(Dataset entries)
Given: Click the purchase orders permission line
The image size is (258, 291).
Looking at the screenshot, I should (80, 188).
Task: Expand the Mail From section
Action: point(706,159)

*Work order*
From start to finish, retype the records above with complete accuracy.

*Task solution*
Given: Click the purchase orders permission line
The image size is (258, 291).
Looking at the screenshot, I should (80, 188).
Task: Expand the Mail From section
Action: point(706,159)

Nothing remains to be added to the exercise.